Given request: Reproduce every line of the records below verbatim, omitting the pictures.

************

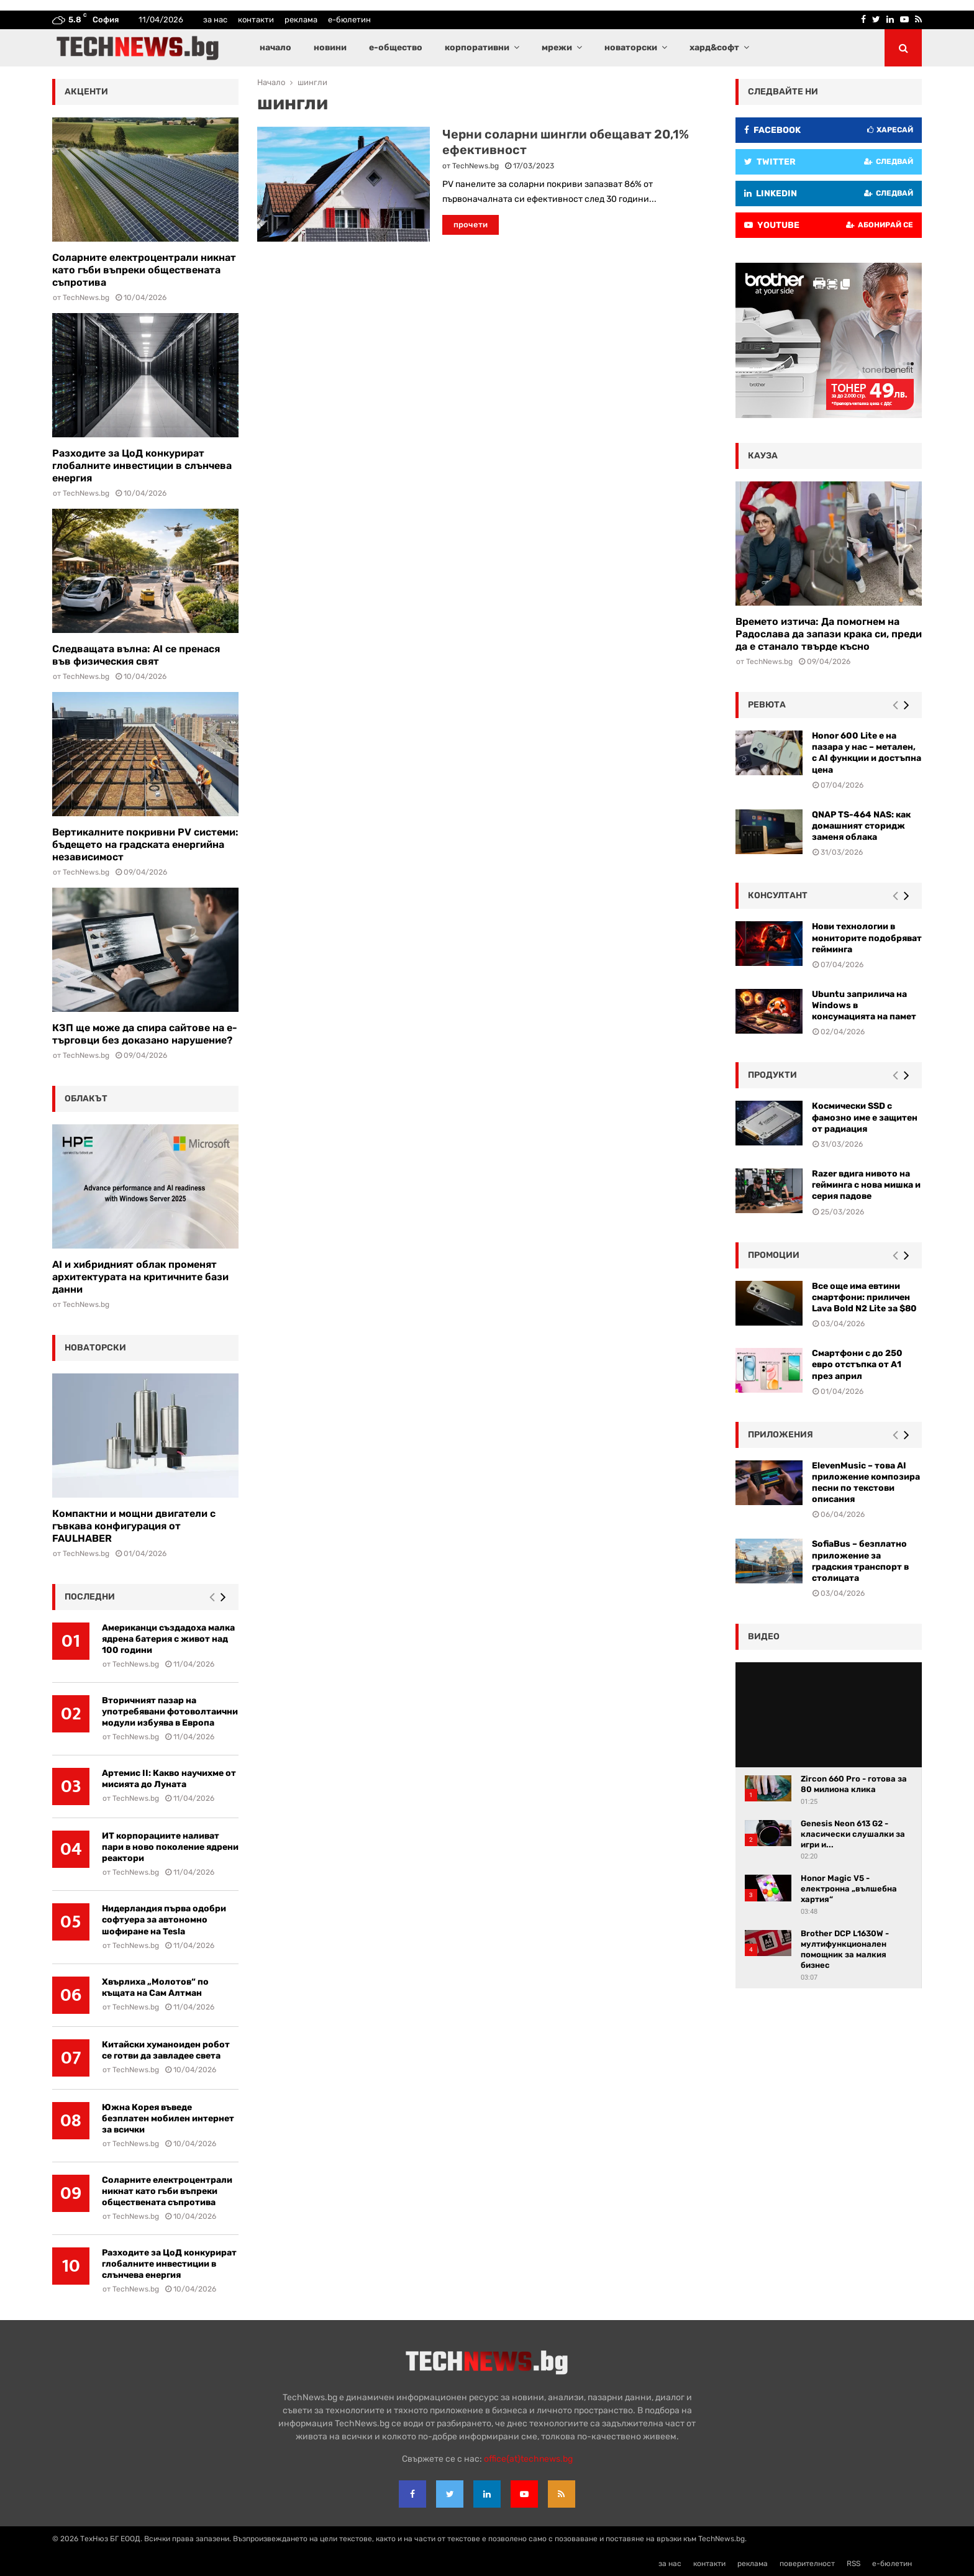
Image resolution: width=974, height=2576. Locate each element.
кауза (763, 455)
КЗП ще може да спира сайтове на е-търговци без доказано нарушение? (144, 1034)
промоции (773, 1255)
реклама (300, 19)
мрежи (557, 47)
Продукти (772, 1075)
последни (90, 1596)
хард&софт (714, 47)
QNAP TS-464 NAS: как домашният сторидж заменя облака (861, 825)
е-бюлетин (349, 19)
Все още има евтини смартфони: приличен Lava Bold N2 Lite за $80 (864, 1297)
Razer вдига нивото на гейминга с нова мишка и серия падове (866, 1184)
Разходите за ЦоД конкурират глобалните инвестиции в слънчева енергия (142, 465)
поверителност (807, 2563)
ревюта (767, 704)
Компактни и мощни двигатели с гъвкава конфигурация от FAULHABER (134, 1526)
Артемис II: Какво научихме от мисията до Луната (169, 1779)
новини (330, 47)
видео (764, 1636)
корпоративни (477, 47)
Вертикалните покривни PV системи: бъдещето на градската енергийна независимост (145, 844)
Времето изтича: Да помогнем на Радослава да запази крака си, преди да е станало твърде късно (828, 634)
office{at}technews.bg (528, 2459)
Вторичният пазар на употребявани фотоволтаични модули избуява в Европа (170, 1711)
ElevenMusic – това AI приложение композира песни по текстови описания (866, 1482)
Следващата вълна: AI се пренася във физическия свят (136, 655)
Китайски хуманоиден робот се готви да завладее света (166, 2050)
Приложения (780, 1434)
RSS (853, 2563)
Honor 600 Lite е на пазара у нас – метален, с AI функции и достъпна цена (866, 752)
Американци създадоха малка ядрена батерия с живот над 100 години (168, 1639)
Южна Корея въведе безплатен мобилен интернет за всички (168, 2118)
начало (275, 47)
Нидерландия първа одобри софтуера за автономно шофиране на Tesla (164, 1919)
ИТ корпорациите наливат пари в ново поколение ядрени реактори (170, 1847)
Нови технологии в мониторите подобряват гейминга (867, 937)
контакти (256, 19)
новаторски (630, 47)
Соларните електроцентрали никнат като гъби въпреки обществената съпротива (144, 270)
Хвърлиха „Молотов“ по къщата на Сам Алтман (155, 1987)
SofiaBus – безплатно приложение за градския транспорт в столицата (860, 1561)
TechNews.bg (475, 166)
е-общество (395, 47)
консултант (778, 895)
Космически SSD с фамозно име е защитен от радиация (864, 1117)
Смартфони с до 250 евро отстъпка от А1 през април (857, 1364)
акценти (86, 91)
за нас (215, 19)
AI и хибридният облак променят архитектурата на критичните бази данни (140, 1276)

************

Exercise answer:
Image resolution: width=974, height=2576. Locate each element.
кауза (763, 455)
КЗП ще може да спира сайтове на е-търговци без доказано нарушение? (144, 1034)
промоции (773, 1255)
реклама (300, 19)
мрежи (557, 47)
Продукти (772, 1075)
последни (90, 1596)
хард&софт (714, 47)
QNAP TS-464 NAS: как домашният сторидж заменя облака (861, 825)
е-бюлетин (349, 19)
Все още има евтини смартфони: приличен Lava Bold N2 Lite за $80 (864, 1297)
Razer вдига нивото на гейминга с нова мишка и серия падове (866, 1184)
Разходите за ЦоД конкурират глобалните инвестиции в слънчева енергия (142, 465)
поверителност (807, 2563)
ревюта (767, 704)
Компактни и мощни двигатели с гъвкава конфигурация от FAULHABER (134, 1526)
Артемис II: Какво научихме от мисията до Луната (169, 1779)
новини (330, 47)
видео (764, 1636)
корпоративни (477, 47)
Вертикалните покривни PV системи: бъдещето на градската енергийна независимост (145, 844)
Времето изтича: Да помогнем на Радослава да запази крака си, преди да е станало твърде късно (828, 634)
office{at}technews.bg (528, 2459)
Вторичният пазар на употребявани фотоволтаични модули избуява в Европа (170, 1711)
ElevenMusic – това AI приложение композира песни по текстови описания (866, 1482)
Следващата вълна: AI се пренася във физическия свят (136, 655)
Китайски хуманоиден робот се готви да завладее света (166, 2050)
Приложения (780, 1434)
RSS (853, 2563)
Honor 600 Lite е на пазара у нас – метален, с AI функции и достъпна цена (866, 752)
Американци създадоха малка ядрена батерия с живот над 100 години (168, 1639)
Южна Корея въведе безплатен мобилен интернет за всички (168, 2118)
начало (275, 47)
Нидерландия първа одобри софтуера за автономно шофиране на Tesla (164, 1919)
ИТ корпорациите наливат пари в ново поколение ядрени реактори (170, 1847)
Нови технологии в мониторите подобряват гейминга (867, 937)
контакти (256, 19)
новаторски (630, 47)
Соларните електроцентрали никнат като гъби въпреки обществената съпротива (144, 270)
Хвърлиха „Молотов“ по къщата на Сам Алтман (155, 1987)
SofiaBus – безплатно приложение за градския транспорт в столицата (860, 1561)
TechNews.bg (475, 166)
е-общество (395, 47)
консултант (778, 895)
Космически SSD с фамозно име е защитен от радиация (864, 1117)
Смартфони с до 250 евро отстъпка от А1 през април (857, 1364)
акценти (86, 91)
за нас (215, 19)
AI и хибридният облак променят архитектурата на критичните бази данни (140, 1276)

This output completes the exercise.